Devant l’insuffisance des infrastructures et l’inefficacité du système éducatif, les regards épousent le macabre bilan de ceux qui se sont, ou dirions-nous, se sont fait, succéder à la tête des États. Mais à l’ère où l’information et le savoir s’acquièrent au bout des doigts, c’est un secret de Polichinelle de penser que le malheur de l’Afrique revient aux seuls africains.

L’on a beau rêver les yeux ouverts, le terrorisme qui se cache derrière les barreaux politiques et religieux dans les zones riches en ressources rares (or, diamant etc.) donne à réfléchir. Des mines de cobalt du Congo au désert de la Somalie, en passant par le grand Sahara, les virus irrémédiables des conflits dits communautaires naissent, se reproduisent et s’éternisent au fil des décennies.
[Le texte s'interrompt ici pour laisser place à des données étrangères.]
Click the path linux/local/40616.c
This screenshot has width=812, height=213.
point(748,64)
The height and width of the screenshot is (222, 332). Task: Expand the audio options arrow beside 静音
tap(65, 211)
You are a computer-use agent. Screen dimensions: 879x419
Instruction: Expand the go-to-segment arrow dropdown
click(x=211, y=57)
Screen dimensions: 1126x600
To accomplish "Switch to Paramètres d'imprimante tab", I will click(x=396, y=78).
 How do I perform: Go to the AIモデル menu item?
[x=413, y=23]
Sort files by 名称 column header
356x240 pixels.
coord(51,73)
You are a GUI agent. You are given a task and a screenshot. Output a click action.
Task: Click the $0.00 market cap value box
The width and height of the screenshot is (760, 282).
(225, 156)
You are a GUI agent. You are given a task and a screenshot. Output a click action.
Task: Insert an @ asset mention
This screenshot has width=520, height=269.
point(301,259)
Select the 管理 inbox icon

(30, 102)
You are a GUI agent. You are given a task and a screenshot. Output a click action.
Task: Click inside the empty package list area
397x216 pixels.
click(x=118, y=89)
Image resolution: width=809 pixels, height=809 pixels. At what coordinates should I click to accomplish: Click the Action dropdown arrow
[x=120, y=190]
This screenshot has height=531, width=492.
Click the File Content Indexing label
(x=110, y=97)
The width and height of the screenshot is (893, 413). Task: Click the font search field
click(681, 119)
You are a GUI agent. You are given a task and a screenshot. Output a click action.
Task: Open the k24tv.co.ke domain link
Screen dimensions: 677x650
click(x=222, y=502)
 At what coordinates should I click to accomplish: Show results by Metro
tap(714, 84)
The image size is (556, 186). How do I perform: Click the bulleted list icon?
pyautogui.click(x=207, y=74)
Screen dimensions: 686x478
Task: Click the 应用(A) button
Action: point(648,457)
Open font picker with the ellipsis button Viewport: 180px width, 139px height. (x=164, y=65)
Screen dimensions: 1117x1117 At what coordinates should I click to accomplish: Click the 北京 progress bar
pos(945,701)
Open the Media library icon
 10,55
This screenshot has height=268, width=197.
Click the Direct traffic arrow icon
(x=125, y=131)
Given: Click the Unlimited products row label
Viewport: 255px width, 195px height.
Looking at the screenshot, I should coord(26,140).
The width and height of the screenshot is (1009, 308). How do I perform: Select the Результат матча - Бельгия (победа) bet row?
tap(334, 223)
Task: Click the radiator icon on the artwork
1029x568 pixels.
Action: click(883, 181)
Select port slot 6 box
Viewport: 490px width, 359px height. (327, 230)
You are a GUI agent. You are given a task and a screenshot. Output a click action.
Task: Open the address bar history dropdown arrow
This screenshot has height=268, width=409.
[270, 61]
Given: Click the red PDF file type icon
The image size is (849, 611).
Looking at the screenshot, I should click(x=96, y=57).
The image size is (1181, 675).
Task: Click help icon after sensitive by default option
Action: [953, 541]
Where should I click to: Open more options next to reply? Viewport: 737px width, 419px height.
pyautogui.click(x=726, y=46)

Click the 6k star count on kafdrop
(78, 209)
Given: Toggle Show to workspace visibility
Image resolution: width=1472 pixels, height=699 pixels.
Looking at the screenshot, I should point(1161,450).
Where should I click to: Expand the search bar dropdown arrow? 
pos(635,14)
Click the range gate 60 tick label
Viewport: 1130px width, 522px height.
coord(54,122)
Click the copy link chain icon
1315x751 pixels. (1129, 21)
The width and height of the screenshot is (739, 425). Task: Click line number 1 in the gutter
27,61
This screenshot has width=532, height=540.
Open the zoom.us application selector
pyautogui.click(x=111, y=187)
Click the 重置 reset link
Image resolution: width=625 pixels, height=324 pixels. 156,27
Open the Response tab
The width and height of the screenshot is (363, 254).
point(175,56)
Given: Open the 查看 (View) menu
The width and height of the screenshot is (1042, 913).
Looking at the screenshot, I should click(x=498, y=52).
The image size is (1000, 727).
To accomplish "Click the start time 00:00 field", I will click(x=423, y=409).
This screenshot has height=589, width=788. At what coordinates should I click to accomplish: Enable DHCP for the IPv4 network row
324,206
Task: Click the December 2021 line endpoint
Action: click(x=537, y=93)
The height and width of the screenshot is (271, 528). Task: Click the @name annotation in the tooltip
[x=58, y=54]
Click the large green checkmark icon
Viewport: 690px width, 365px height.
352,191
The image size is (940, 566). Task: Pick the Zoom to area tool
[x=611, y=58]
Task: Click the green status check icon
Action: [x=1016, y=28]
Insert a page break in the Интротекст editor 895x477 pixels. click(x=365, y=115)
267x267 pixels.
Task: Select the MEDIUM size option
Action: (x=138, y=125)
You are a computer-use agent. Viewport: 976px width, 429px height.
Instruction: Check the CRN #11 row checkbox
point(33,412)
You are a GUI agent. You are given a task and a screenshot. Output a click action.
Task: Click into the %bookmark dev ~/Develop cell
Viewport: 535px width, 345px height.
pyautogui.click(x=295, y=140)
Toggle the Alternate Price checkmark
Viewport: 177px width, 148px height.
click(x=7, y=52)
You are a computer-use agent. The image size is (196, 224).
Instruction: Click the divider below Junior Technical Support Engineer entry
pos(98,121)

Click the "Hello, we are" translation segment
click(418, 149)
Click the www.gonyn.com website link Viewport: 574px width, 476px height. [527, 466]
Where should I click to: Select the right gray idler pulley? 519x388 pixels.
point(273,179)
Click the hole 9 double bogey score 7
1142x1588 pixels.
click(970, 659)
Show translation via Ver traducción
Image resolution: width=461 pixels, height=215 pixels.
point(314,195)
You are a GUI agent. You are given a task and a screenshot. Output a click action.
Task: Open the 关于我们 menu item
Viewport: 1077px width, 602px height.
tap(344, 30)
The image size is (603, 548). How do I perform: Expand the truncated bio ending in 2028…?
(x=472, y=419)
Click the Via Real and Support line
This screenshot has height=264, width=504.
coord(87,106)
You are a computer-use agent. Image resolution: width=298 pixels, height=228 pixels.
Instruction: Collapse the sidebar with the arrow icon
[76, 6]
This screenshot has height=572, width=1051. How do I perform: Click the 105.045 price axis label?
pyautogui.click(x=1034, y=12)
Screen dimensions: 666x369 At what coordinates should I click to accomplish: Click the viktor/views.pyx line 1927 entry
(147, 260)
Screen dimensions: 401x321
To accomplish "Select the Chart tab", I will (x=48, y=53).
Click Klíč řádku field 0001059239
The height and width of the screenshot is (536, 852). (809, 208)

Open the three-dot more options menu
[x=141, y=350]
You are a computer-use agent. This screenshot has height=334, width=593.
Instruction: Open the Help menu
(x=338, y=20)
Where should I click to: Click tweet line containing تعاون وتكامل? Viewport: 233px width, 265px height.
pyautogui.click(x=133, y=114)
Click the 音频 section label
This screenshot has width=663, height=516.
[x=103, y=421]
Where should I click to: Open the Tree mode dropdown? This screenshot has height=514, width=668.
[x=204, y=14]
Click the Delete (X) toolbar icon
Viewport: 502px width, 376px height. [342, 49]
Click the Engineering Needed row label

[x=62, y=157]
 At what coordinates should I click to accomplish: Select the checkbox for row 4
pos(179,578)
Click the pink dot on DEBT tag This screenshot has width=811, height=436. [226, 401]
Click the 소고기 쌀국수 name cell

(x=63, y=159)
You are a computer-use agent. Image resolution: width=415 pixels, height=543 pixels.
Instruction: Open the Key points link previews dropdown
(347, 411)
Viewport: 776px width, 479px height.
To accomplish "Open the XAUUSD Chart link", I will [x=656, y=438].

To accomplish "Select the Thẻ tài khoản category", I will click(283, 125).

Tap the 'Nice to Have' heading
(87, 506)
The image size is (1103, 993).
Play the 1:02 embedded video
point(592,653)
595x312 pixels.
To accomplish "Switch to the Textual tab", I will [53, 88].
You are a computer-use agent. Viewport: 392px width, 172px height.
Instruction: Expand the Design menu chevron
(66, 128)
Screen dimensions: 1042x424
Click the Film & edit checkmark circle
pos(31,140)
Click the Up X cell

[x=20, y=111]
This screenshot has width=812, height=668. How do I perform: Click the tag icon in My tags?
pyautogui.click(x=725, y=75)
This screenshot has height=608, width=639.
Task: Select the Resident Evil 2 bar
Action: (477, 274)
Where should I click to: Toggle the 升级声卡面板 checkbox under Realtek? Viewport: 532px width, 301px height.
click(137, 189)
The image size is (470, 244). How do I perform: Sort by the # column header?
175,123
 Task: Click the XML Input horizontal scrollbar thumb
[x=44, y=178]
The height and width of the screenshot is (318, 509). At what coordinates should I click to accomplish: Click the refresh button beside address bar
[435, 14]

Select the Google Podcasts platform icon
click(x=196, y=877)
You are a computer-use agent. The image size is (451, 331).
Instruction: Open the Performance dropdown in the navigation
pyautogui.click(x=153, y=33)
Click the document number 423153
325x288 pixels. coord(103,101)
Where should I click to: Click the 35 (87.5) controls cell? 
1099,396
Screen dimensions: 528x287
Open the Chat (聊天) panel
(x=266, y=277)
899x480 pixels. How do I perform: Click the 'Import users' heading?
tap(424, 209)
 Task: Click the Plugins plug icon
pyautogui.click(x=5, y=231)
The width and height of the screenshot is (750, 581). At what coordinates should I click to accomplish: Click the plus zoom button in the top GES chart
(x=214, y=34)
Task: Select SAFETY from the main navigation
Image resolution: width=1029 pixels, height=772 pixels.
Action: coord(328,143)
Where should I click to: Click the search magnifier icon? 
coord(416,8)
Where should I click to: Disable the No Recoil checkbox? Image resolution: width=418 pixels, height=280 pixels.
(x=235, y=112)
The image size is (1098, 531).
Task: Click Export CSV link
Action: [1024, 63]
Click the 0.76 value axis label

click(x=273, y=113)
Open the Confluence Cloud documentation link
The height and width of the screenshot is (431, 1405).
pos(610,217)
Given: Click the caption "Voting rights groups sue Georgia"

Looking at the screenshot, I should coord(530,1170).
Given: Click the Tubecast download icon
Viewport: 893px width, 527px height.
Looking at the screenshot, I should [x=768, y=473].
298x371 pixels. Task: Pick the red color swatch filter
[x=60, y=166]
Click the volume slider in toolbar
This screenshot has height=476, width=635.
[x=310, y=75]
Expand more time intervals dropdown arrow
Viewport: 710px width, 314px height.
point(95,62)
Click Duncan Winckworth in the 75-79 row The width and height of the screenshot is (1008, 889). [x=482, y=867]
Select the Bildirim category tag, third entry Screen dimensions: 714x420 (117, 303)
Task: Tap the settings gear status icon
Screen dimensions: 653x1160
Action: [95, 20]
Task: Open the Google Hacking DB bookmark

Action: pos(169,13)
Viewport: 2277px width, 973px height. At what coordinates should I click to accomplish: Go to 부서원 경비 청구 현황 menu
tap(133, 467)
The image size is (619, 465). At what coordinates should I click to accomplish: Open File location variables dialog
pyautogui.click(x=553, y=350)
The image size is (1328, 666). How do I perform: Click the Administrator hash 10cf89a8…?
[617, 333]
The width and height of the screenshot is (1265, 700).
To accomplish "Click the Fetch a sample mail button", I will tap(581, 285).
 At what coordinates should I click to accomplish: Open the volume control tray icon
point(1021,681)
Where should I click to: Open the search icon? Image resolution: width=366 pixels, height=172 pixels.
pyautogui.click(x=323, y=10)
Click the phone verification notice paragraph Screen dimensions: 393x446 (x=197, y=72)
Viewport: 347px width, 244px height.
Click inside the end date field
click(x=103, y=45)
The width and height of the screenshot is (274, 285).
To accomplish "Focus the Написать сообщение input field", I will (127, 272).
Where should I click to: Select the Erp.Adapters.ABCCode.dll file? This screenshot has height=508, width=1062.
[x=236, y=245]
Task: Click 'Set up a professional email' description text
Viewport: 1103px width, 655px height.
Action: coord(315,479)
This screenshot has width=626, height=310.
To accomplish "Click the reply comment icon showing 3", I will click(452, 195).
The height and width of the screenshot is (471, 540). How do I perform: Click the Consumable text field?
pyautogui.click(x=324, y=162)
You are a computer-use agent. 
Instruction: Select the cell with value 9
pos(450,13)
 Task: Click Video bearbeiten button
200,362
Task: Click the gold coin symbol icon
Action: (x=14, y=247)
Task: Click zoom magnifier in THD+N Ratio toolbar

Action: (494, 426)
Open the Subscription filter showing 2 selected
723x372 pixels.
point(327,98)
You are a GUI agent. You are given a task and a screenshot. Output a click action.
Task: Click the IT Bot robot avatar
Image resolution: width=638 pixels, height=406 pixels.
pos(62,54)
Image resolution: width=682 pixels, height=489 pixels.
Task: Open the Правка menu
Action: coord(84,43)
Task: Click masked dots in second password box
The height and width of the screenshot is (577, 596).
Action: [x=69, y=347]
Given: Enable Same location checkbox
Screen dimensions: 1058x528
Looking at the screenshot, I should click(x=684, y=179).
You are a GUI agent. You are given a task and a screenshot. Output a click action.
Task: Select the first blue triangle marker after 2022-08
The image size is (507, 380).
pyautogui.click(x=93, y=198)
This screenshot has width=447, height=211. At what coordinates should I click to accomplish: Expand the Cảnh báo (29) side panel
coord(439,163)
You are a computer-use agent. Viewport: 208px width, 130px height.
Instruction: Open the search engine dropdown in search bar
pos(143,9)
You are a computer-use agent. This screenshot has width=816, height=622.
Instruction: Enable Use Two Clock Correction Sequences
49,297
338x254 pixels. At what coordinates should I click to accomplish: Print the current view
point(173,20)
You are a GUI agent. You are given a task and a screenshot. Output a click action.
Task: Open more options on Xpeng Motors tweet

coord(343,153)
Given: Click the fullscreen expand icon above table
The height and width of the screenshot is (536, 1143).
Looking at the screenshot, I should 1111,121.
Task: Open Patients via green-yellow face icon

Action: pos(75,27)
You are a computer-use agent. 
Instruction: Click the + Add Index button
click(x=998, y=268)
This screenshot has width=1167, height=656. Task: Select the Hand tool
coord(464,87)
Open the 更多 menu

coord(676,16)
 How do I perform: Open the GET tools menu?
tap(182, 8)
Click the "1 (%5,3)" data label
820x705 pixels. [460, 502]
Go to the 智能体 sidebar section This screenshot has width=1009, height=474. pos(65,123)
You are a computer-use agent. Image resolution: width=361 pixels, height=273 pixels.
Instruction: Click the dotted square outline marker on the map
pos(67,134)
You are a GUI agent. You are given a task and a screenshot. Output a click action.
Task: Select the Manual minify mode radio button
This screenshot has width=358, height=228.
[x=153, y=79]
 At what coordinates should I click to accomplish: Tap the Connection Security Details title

Tirant leurs marrons du feu, les puissances économiques travers leur technologie assaillent le « continent noir ». Pendant qu’ils transforment notre coton en tissu pour venir nous le revendre, le cerveau du scientifique, le talent de l’artiste et les muscles du sportif continuent d’alimenter leurs négoces.
Déshérités de ses valeurs, le « nouveau africain » ne peut que braver la mort en traversant des océans, forêts et dunes de sables. Histoire de relier « l’enfer » natal et le « paradis » inconnu pour gagner sa vie.


Le Mali était bien parti


Pourtant, il y a moins de 70 ans, les Pères des indépendances avaient éclos un nouveau monde pour les « Nations Nègres ». Tout en préservant la langue et dans une certaine mesure le système politique, donc la culture occidentale, comme facteur de fédération des populations issues de diverses groupes ethno-linguistiques, les premiers dirgents avaient accordé une attention particulière à l’industrialisation.
Dans les années 1960, le Mali était bien parti pour une véritable souveraineté économique avec la création de la Société des Ciments du Mali (SOCIMA), la Société malienne du Bétail, des Peaux et Cuir (SOMBEPEC), la Société nationale de Recherche et d’Exploitation minières (SONAREM) et plus d’une dizaine d’autres entreprises étatiques. Mais passées les années de Modibo Keita, la plupart de celles-ci tombent en faillite.
Mauvaise gestion ou absence de base solide ? Quoi qu’il en soit, devant l’effondrement des patrimoines industriels, l’on se demande à quand notre Afrique sera le futur de l’Humanité ? En fait, à qui profite cet avenir qui ne tarde plus à venir, s’il n’est d’ailleurs pas déjà là ?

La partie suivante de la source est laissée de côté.